The Odagiri effect is a television phenomenon in which a program attracts a larger than expected number of female viewers because the program stars attractive male actors or characters. It is named after the Japanese actor Joe Odagiri, who starred in the 2000 tokusatsu show Kamen Rider Kuuga. The effect is now deployed deliberately in some shows, and is most commonly used in sports-themed and idol-themed anime.

==Origin==
The term "Odagiri effect" originated in Kamen Rider Kuuga, a tokusatsu television series aimed at children and early teens. However, the producers discovered that the show attracted two large audience groups: children between the ages of 4 and 12, at whom the show was originally aimed; and women around the age of 30. The show drew large viewership numbers from the viewing children's mothers, who found lead actor Joe Odagiri attractive. Following this, Odagiri went on to a more high-profile career, while the follow-up series, Kamen Rider Agito attempted to re-create the effect by casting three attractive male actors in the lead. Again, the show attracted large numbers of female viewers, although long-term viewers, mostly men, disapproved.

==Use in anime==
The Odagiri effect is widely used in sports-themed and idol anime series. Among the shows where the effect has been claimed to have been identified include Kuroko's Basketball, Free!, Yowamushi Pedal, Days, The Prince of Tennis, Prince of Stride, All Out!!, Cheer Boys!!, Yuri on Ice, Hetalia: Axis Powers and Cute High Earth Defense Club Love!. Many of these shows attract fujoshi, yaoi fans, and to a lesser extent gay men.

==Use in western media==
Ian Wolf from Anime UK News has argued that the Odagiri effect is evident in TV shows and other media found in the west. Examples include the 2015 BBC production of Poldark which attracted large audiences due to depictions of lead actor Aidan Turner shirtless; the 2016 BBC production of The Night Manager which features a scene in which Tom Hiddleston's naked buttocks are on-screen; and the erotic novel Fifty Shades of Grey. He has also argued Benedict Cumberbatch starring in the TV series Sherlock has caused the Odagiri effect to occur in other series he has appeared in such as the radio series Cabin Pressure.

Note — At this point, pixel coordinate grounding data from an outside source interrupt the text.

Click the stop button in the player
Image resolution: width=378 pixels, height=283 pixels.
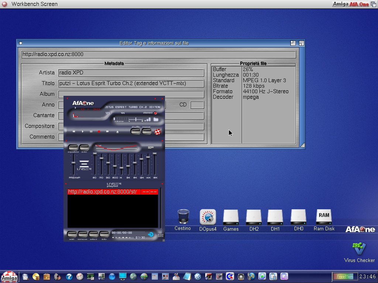pos(99,132)
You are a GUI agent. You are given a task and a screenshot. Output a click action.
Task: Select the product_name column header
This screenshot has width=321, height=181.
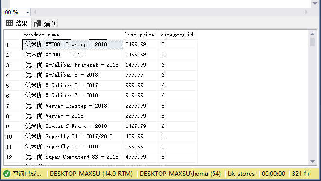(x=72, y=35)
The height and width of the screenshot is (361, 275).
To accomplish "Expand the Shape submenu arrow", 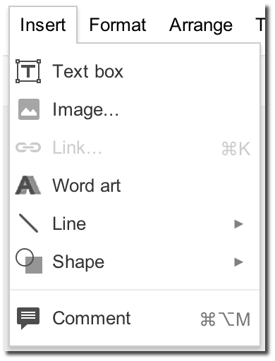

Paralleling the original example, the CBeebies show Mr Bloom's Nursery, a UK TV programme featuring Ben Faulks in the title role, became popular with a mature female audience.

==Positives and negatives of the effect==

The effect is said to have both a positive and negative effect. While such shows attract wider audiences, some critics claim that they "play it safe" and that: "Negative arcs about injury or lack of sportsmanship are resolved quickly and neatly, and while friendship abounds, romantic subplots are nowhere in sight. There's no incentive to risk alienating any of the target audiences, so the show stays away from tackling complicated themes." Another positive effect of the Odagiri effect for anime producers is that female fans increase spending power, thus meaning they are more likely to buy merchandise relating to the series in question.

There are also claims that the effect shows that there is sexism in program making. Reasons given include that a similar observable effect in which men were attracted to TV shows featuring attractive female actresses and characters would be commented on differently. It is also argued that the effect shows that there is evidence that not enough programmes are being made that target women.